In this paper we have shown experimental results on how minimum complexity projections of a dynamically evolving textual data identify some underlying latent or hidden topics in the text stream. In contrast to static text collections, methods for analyzing dynamical text have been sparse. As an example of such dynamically evolving data we used chat line discussion data that is found in the Internet relay chat rooms. We modeled the topics as probability distributions on terms; the distributions having minimum complexity were assumed to best represent the distinct topics.

In our experiments we were able to find distinct and meaningful topics of the discussion, outperforming some more traditional methods. The results suggest that our method could serve in queries on temporally changing text stream, of which news-feed data is another example.
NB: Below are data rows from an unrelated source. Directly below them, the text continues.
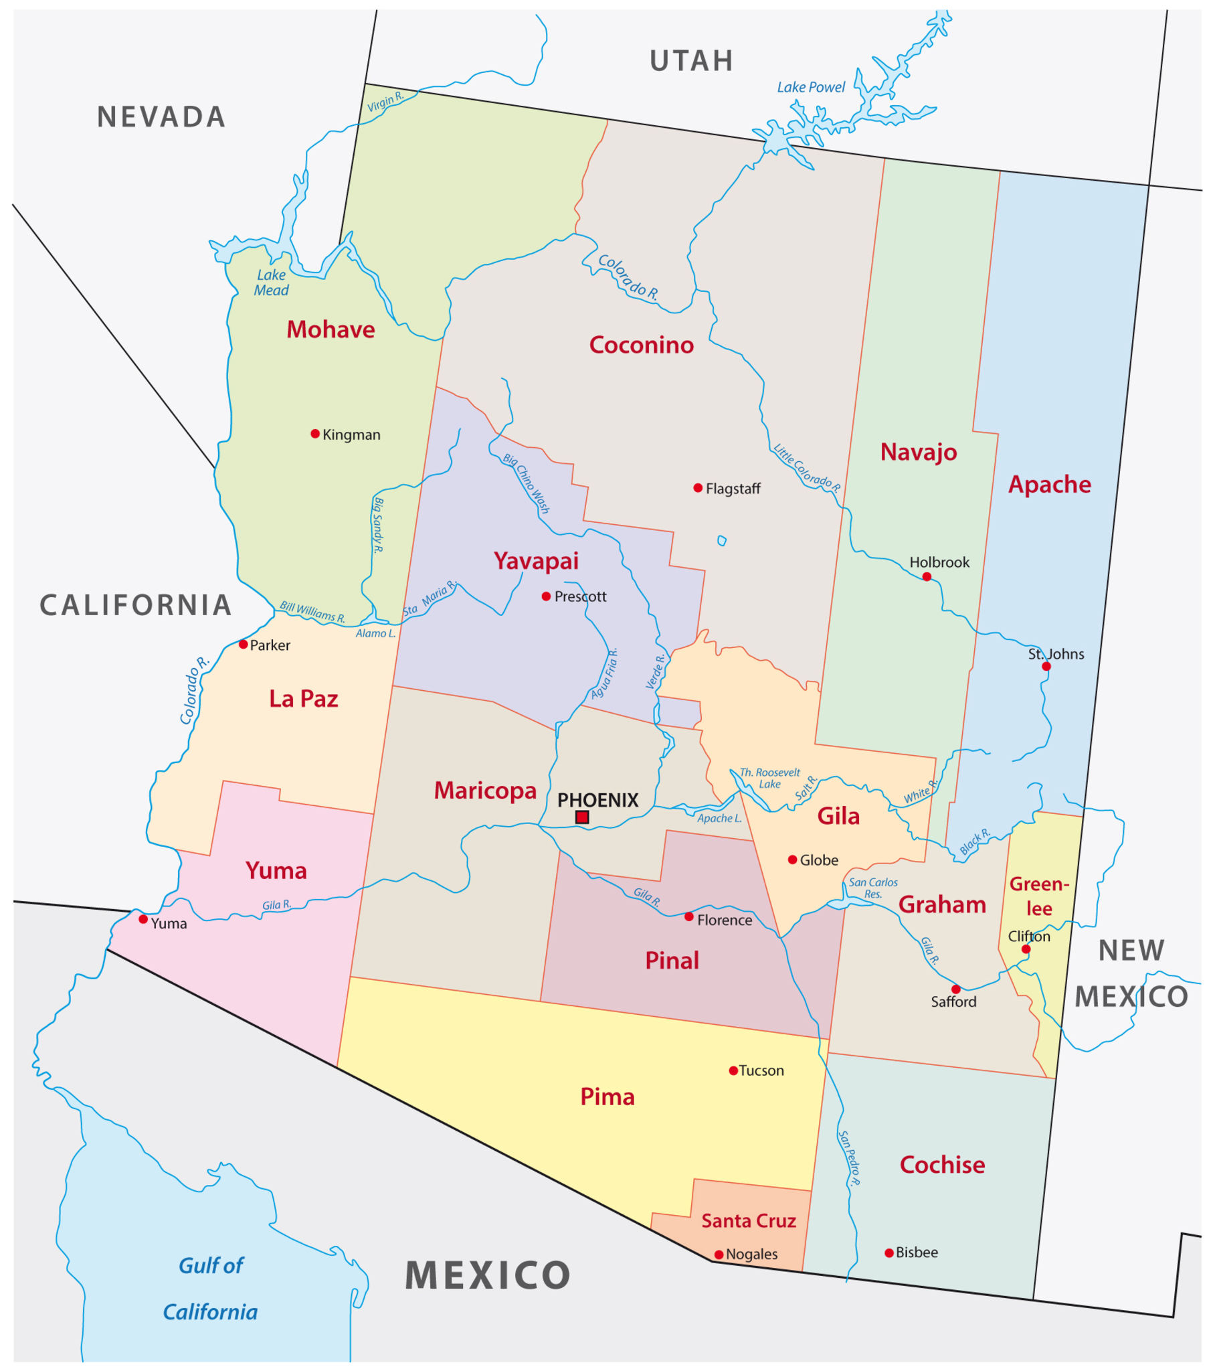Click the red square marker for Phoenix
582,817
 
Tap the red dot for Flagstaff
698,487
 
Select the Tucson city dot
733,1070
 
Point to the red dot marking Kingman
315,434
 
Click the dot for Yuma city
143,919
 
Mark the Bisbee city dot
889,1253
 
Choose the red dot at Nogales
719,1255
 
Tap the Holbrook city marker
927,577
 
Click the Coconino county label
641,345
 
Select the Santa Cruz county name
748,1221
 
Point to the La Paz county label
303,699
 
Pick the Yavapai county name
536,561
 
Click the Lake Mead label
271,283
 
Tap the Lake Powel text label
811,87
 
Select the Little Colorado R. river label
807,467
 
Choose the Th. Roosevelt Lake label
770,778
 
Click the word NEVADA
161,117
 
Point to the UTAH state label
691,61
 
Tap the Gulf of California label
211,1288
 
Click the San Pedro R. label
849,1157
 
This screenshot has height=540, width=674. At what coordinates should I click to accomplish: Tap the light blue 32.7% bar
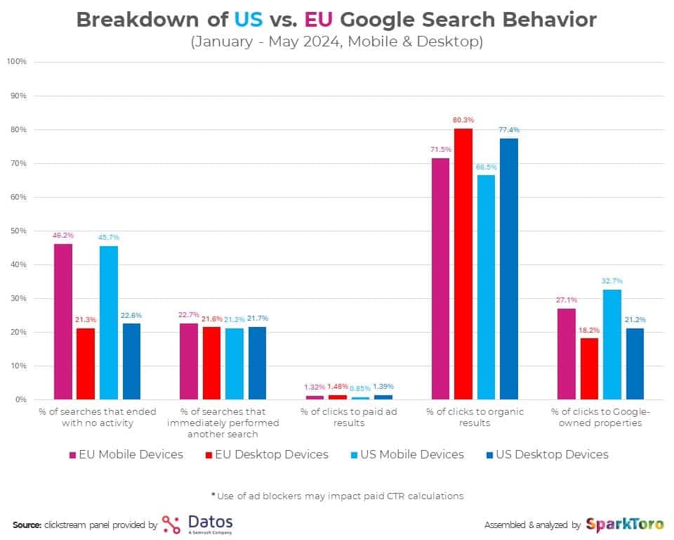tap(612, 345)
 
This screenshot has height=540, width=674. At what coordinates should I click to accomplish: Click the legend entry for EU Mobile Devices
tap(126, 454)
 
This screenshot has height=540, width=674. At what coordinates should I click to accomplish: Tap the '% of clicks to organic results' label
tap(475, 418)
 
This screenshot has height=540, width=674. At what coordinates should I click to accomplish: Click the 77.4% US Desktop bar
tap(508, 269)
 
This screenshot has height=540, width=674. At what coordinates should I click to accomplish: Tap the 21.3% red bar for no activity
tap(85, 364)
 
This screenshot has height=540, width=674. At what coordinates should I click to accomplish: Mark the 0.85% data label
tap(360, 387)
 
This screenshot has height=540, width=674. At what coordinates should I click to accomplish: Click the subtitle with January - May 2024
tap(337, 42)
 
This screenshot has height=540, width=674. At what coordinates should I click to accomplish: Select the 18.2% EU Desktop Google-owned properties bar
tap(588, 368)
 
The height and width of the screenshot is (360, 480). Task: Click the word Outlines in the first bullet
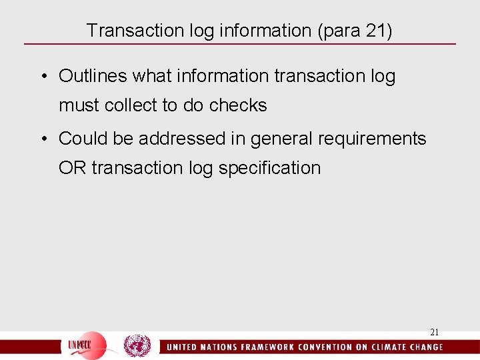(x=93, y=77)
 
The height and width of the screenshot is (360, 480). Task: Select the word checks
(x=238, y=105)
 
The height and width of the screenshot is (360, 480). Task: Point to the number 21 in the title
(x=375, y=30)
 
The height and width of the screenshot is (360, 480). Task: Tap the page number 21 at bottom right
(x=434, y=331)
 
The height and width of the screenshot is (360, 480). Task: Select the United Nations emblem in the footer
(x=137, y=346)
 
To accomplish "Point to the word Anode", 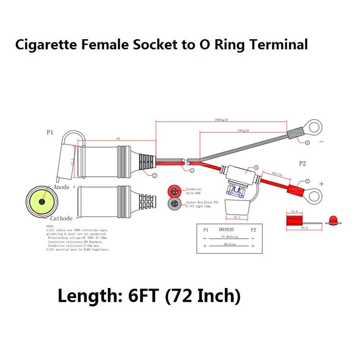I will pos(61,187).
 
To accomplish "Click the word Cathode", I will pos(61,218).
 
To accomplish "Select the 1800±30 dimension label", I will pos(221,120).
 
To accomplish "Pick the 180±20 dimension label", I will pos(243,130).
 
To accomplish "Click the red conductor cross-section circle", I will pos(175,190).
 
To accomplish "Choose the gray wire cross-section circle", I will pos(175,204).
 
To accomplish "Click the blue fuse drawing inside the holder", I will pos(238,191).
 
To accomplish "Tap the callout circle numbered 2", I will pos(154,176).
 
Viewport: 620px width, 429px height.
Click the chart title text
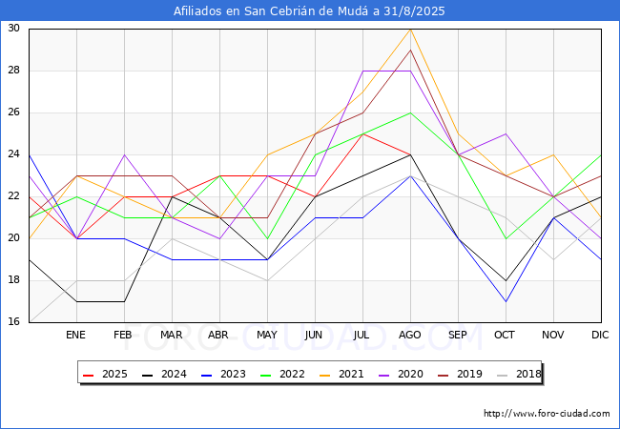pyautogui.click(x=309, y=11)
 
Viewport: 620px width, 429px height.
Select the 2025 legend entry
pyautogui.click(x=105, y=374)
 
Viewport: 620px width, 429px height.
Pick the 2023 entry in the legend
pyautogui.click(x=223, y=374)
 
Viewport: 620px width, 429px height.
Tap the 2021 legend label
pyautogui.click(x=341, y=374)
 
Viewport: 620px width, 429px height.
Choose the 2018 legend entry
pyautogui.click(x=519, y=374)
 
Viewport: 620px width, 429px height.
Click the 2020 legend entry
pyautogui.click(x=401, y=374)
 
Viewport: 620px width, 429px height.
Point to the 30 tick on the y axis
pyautogui.click(x=13, y=28)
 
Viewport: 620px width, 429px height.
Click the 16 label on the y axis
pyautogui.click(x=13, y=321)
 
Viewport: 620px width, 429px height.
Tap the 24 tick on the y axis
pyautogui.click(x=13, y=154)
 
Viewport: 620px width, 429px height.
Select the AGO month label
pyautogui.click(x=410, y=335)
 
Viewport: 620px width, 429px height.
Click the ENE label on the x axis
pyautogui.click(x=75, y=335)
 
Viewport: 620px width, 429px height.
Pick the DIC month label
pyautogui.click(x=600, y=335)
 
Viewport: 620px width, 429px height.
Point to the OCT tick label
pyautogui.click(x=505, y=335)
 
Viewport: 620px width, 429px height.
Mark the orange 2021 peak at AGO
pyautogui.click(x=411, y=30)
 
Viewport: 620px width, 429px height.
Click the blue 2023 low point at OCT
pyautogui.click(x=506, y=302)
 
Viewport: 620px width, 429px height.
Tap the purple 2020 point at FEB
pyautogui.click(x=125, y=154)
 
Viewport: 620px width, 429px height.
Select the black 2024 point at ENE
pyautogui.click(x=76, y=302)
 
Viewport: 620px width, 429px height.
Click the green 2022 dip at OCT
pyautogui.click(x=506, y=238)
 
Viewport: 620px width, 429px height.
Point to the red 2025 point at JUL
pyautogui.click(x=363, y=133)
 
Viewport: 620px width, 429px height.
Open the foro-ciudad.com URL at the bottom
pyautogui.click(x=547, y=414)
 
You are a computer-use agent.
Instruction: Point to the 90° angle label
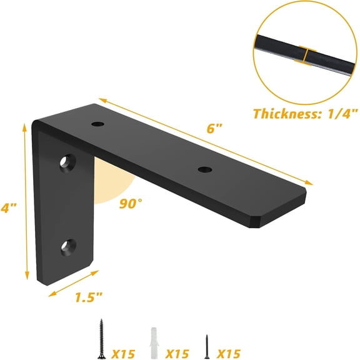pyautogui.click(x=131, y=204)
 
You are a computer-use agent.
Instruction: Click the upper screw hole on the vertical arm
pyautogui.click(x=66, y=164)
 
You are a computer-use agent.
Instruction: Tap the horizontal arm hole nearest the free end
pyautogui.click(x=203, y=169)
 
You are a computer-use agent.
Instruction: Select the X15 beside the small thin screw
pyautogui.click(x=229, y=353)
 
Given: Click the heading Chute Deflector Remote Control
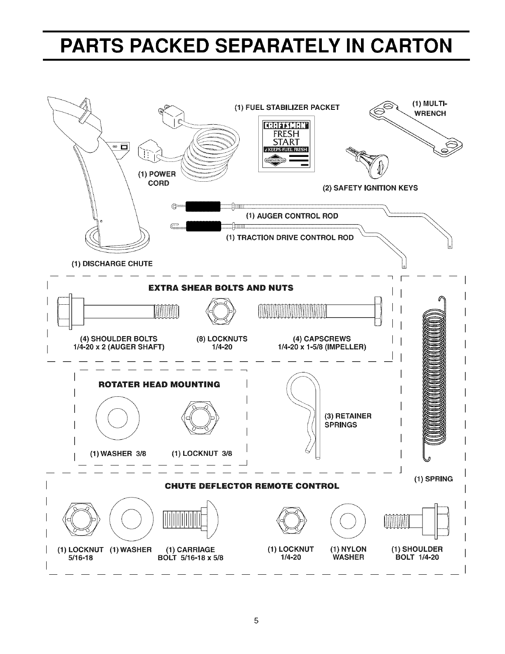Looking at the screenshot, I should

As some topics of discussion are more distinct than others, natural extensions of the work include recursive binary partitioning [10] of the data, or finding the topographic structure [4] of the topics.

6. REFERENCES

    1
    R. A. Baeza-Yates and B. Ribeiro-Neto. Modern Information Retrieval. ACM Press, New York, 1999.

    2
    S. Deerwester et al. Indexing by latent semantic analysis. Journal of the American Society for Information Science, 41(6):391-407, 1990.

    3
    A. Hyvärinen. Complexity pursuit: separating interesting components from time-series. Neural Computation. To appear.

    4
    A. Hyvärinen, P. O. Hoyer, and M. Inki. Topographic independent component analysis. Neural Computation. To appear.

    5
    C. L. Isbell and P. Viola. Restucturing sparse high dimensional data for effective retrieval. In Advances in Neural Information Processing Systems 11, pages 480-486, 1998.

    6
    A. Kabán and M. Girolami. Unsupervised topic separation and keyword identification in document collections: a projection approach. Tech. Rep. 10, Dept. of Computing and Information Systems, University of Paisley, August 2000.

    7
    T. Kohonen et al. Self organization of a massive document collection. IEEE Transactions on Neural Networks, 11(3):574-585, May 2000. Special Issue on Neural Networks for Data Mining and Knowledge Discovery.

    8
    T. Kolenda and L. K. Hansen. Dynamical components of chat. Tech. rep., Technical University of Denmark, 2000.

    9
    T. Kolenda, L. K. Hansen, and S. Sigurdsson. Independent components in text. In M. Girolami, editor, Advances in Independent Component Analysis, chapter 13, pages 235-256. Springer-Verlag, 2000.

    10
    P. Pajunen and M. Girolami. Implementing decisions in binary decision trees using independent component analysis. In P. Pajunen and E. Oja, editors, Proc. of ICA2000, pages 477-481.

    11
    G. Salton and M. McGill. Introduction to modern information retrieval. McGraw-Hill, New York, 1983.